Consider reading three CSV files with `pd.read_csv` and then measuring their total length. We will consider how you would do this with ordinary python code, then build a graph for this process using delayed, and finally execute this graph using dask, for a handy speed-up factor of over two (there are only three inputs to parallelize over).

In [None]:
import pandas as pd
import os
filenames = [os.path.join('data', 'accounts.%d.csv' % i) for i in [0, 1, 2]]
filenames

In [None]:
%%time

# normal, sequential code
a = pd.read_csv(filenames[0])
b = pd.read_csv(filenames[1])
c = pd.read_csv(filenames[2])

na = len(a)
nb = len(b)
nc = len(c)

total = sum([na, nb, nc])
total

Your task is to recreate this graph again using the delayed function on the original Python code.
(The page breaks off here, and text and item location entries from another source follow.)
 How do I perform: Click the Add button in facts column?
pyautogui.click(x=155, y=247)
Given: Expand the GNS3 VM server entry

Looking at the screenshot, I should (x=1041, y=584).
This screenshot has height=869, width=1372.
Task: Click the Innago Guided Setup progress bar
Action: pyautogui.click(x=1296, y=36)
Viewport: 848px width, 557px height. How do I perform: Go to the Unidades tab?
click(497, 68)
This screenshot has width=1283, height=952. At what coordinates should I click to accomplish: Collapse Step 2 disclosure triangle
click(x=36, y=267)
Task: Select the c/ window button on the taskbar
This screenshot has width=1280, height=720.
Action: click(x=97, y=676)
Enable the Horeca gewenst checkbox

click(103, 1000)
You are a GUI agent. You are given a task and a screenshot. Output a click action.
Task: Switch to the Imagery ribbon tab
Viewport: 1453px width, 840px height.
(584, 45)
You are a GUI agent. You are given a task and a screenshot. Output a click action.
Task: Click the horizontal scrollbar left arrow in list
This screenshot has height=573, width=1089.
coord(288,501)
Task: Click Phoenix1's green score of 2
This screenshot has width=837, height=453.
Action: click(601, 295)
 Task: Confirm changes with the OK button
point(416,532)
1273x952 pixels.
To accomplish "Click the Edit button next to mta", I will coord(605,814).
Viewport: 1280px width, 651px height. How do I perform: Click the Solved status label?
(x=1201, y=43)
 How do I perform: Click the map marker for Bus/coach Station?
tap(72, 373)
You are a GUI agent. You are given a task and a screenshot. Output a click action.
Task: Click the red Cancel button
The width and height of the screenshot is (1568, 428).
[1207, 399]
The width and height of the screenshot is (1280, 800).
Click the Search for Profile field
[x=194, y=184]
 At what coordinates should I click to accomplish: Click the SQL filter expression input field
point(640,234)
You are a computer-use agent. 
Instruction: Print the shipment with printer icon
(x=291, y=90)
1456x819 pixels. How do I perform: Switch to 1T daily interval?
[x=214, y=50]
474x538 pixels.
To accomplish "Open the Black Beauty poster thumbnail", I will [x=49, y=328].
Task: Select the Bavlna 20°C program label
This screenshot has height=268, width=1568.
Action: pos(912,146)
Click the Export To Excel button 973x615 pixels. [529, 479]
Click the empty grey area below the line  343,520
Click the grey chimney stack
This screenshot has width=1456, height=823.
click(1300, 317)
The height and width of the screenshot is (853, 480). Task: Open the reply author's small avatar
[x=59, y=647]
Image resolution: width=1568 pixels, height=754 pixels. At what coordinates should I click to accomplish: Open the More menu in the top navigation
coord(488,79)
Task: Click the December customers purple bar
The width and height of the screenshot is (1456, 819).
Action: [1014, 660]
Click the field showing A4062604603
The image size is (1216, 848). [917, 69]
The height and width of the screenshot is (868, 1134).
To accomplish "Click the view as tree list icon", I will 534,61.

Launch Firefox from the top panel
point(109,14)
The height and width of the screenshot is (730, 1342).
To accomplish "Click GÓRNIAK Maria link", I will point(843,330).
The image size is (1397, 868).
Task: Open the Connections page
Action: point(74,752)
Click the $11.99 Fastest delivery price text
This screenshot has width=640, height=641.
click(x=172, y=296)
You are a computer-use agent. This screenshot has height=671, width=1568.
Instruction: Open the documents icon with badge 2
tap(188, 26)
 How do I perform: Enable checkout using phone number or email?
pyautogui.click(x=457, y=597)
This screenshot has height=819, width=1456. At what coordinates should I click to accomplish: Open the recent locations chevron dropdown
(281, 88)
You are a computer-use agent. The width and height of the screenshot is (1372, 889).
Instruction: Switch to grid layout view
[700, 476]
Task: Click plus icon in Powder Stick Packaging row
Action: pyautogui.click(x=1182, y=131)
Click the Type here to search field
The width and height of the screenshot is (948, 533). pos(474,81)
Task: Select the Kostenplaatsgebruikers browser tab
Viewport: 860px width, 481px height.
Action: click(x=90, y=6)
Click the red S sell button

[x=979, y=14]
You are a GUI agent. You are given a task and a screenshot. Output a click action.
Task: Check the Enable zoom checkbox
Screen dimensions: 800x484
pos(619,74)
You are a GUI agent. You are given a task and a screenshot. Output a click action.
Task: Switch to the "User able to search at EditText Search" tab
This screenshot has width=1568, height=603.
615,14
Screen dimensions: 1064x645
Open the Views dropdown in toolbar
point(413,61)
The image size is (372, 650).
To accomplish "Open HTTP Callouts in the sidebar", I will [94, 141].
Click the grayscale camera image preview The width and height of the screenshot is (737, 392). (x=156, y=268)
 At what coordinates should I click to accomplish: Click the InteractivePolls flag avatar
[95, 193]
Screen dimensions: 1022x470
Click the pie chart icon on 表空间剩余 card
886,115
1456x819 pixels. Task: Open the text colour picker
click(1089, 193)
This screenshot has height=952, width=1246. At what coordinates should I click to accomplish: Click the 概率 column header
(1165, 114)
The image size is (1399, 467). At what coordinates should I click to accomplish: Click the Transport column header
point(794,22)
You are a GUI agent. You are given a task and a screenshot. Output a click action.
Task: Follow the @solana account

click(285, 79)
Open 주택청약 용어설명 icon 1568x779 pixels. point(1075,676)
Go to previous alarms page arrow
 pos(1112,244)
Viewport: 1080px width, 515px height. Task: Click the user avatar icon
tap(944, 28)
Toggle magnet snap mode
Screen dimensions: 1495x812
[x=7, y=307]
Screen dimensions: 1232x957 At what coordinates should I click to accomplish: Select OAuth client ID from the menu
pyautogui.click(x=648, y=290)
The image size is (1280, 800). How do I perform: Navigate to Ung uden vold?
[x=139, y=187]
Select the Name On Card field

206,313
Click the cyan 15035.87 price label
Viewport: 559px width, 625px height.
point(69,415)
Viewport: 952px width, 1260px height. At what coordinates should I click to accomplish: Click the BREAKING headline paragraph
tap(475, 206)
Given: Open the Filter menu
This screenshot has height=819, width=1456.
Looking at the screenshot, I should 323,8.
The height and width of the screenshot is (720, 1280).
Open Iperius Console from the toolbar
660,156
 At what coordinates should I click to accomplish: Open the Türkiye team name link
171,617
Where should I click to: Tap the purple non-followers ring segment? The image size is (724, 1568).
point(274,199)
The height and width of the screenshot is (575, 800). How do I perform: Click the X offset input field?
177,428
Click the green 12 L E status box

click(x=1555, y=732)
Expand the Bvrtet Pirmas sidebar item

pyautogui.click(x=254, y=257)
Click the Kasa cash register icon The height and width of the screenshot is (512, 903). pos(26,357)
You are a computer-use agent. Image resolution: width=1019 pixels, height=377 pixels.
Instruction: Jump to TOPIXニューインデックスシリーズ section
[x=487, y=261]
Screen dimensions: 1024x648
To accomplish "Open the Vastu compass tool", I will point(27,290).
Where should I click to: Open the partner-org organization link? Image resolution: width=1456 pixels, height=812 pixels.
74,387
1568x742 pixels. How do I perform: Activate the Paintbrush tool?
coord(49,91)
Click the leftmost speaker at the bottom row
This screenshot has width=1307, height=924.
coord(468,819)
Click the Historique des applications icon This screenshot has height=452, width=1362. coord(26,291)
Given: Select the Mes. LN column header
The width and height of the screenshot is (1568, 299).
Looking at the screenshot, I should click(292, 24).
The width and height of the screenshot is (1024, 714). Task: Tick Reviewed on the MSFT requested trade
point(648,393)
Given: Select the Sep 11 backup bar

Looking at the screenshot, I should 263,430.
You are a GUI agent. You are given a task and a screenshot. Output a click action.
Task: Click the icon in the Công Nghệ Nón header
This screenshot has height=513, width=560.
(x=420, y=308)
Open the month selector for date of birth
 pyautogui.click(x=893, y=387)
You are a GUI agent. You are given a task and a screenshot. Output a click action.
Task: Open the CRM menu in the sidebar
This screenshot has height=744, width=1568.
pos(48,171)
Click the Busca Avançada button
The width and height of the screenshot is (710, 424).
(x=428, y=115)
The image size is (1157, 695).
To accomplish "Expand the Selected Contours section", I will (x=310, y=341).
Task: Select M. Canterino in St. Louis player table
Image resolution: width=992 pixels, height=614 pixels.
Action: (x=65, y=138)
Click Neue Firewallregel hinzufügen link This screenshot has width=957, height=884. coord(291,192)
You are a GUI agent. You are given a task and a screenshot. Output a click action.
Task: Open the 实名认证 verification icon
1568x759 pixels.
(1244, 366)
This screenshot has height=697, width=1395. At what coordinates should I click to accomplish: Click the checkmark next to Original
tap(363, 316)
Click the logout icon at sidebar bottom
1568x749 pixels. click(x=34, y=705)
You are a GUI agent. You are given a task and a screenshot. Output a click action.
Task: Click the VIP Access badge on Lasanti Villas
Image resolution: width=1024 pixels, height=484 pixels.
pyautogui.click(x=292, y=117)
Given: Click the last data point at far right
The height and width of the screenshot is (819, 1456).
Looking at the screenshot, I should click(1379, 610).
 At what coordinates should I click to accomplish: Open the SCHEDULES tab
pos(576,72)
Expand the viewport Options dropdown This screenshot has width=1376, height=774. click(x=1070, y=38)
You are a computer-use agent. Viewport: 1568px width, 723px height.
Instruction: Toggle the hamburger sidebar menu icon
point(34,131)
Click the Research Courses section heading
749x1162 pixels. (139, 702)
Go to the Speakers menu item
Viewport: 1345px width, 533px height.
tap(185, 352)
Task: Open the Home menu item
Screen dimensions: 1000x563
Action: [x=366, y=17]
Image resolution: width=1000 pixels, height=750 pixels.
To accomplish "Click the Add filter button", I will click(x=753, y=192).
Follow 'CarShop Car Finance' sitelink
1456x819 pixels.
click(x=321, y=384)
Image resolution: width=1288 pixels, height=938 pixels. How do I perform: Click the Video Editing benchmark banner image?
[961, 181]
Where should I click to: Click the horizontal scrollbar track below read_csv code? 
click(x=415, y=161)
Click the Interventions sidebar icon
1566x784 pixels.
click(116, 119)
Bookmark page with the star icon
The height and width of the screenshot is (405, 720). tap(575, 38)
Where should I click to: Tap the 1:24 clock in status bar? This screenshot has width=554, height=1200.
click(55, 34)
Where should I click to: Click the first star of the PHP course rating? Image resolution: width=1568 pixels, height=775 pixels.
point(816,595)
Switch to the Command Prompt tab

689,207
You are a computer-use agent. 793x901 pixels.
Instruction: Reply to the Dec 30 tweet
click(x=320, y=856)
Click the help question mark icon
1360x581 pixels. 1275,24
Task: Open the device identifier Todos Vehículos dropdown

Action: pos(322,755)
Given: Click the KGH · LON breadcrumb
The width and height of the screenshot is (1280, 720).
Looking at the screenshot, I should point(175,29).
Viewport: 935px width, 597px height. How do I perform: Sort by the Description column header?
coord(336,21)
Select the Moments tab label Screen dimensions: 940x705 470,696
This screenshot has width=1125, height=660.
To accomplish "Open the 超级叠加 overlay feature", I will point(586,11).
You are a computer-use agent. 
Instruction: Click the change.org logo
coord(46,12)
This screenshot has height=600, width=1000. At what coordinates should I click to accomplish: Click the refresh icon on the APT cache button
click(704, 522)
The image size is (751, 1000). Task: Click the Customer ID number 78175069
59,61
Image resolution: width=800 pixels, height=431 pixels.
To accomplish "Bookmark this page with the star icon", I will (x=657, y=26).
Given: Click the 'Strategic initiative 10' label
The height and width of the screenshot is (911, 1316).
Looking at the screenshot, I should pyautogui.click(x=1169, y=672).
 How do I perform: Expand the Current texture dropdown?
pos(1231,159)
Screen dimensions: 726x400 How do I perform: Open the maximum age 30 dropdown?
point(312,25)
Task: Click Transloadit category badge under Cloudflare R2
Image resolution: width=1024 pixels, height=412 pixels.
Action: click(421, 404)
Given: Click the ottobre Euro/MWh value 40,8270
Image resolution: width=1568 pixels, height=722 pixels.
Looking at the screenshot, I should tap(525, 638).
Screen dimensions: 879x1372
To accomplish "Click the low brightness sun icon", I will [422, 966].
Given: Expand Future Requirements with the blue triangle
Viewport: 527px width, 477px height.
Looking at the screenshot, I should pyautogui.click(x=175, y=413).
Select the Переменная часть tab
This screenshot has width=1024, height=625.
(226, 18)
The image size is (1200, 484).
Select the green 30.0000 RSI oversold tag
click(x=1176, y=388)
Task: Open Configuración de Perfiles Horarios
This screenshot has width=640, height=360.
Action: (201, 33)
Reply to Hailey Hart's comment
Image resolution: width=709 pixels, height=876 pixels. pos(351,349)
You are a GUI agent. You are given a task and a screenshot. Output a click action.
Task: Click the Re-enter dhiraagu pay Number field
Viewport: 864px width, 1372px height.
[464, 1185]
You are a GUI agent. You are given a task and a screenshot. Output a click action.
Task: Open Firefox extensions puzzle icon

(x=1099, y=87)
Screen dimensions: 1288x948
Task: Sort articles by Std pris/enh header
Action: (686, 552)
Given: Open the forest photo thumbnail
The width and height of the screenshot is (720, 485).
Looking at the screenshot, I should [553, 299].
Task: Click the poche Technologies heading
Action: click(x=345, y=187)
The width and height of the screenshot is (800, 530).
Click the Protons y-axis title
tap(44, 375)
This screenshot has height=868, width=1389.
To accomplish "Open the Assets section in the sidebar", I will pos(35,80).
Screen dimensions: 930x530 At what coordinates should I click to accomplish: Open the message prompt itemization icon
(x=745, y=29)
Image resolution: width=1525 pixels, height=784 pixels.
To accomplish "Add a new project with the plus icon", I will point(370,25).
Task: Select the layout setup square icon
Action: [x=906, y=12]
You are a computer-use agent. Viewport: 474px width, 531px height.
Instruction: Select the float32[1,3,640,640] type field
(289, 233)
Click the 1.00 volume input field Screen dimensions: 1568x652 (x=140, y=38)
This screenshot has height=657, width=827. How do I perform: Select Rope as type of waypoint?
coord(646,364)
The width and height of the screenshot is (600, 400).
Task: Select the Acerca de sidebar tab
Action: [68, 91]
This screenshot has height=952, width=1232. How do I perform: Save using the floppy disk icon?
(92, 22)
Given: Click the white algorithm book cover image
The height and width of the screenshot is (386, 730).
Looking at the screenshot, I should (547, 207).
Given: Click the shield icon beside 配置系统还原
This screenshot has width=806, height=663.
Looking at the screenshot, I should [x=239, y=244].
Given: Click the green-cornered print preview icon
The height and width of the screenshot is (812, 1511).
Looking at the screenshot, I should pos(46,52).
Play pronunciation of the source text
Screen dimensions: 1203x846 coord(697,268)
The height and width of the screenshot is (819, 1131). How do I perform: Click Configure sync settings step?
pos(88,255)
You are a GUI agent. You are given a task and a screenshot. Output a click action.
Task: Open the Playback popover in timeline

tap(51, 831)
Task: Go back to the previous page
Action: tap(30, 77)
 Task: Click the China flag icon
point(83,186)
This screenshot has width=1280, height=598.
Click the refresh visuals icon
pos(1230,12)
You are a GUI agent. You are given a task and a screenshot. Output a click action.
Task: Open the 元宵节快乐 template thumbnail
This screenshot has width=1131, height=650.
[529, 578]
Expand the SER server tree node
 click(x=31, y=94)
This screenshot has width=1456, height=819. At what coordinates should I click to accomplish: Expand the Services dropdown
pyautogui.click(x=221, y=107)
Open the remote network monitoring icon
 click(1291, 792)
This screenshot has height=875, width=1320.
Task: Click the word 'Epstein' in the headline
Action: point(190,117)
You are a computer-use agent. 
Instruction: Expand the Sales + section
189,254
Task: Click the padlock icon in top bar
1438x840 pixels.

The three functions you want to delay are `pd.read_csv`, `len` and `sum`.. 

In [None]:
from dask.multiprocessing import get

delayed_read_csv = delayed(pd.read_csv)
a = delayed_read_csv(filenames[0])
...

total = ...

# execute with multiprocessing scheduler
%time total.compute(get=get)   

**Notes**

Delayed objects support various operations:
```python
    x2 = x + 1
```
if `x` was a delayed result (like `total`, above), then so is `x2`. Supported operations include arithmetic operators, item or slice selection, attribute access and method calls. 

Operations which are *not* supported include mutation, set methods, iteration and bool (predicate).